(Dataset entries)

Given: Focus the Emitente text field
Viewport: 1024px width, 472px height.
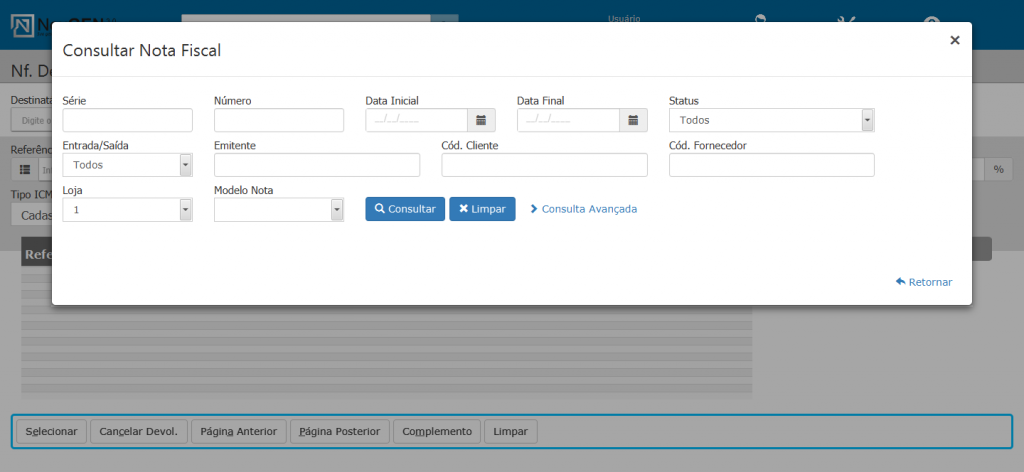Looking at the screenshot, I should [x=317, y=165].
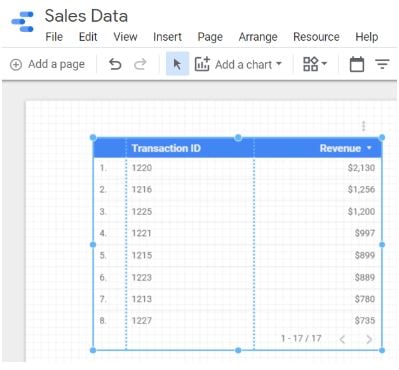Redo the last action
Screen dimensions: 399x370
pos(140,64)
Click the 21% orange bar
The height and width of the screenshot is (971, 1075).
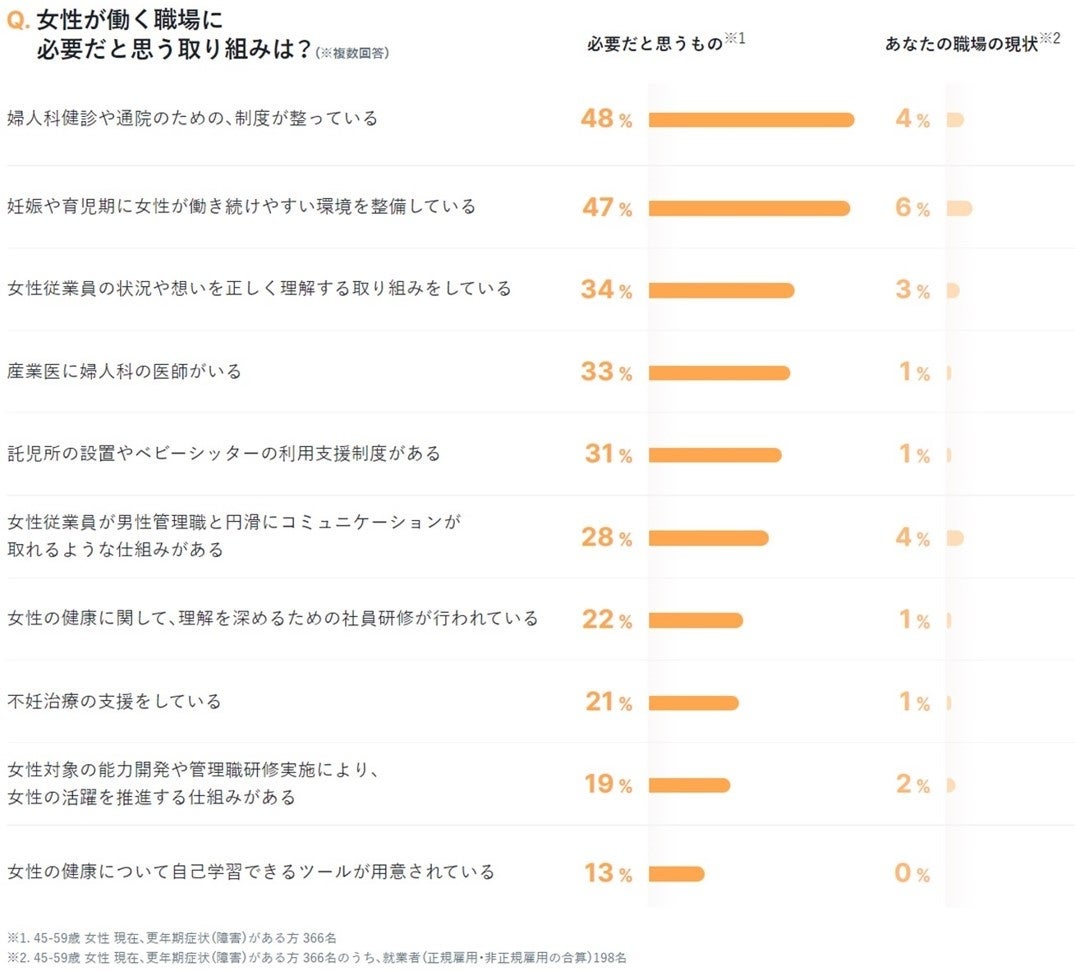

_Required action_: An exact copy is needed of the lines running from the one with "Viewport: 1024px width, 472px height." through the end of the data above, and of those lines only, without pictures.

_Answer section_:
Viewport: 1024px width, 472px height.
Looking at the screenshot, I should [x=317, y=165].
Redo the last action
Screen dimensions: 399x370
pos(140,64)
Click the 21% orange bar
The height and width of the screenshot is (971, 1075).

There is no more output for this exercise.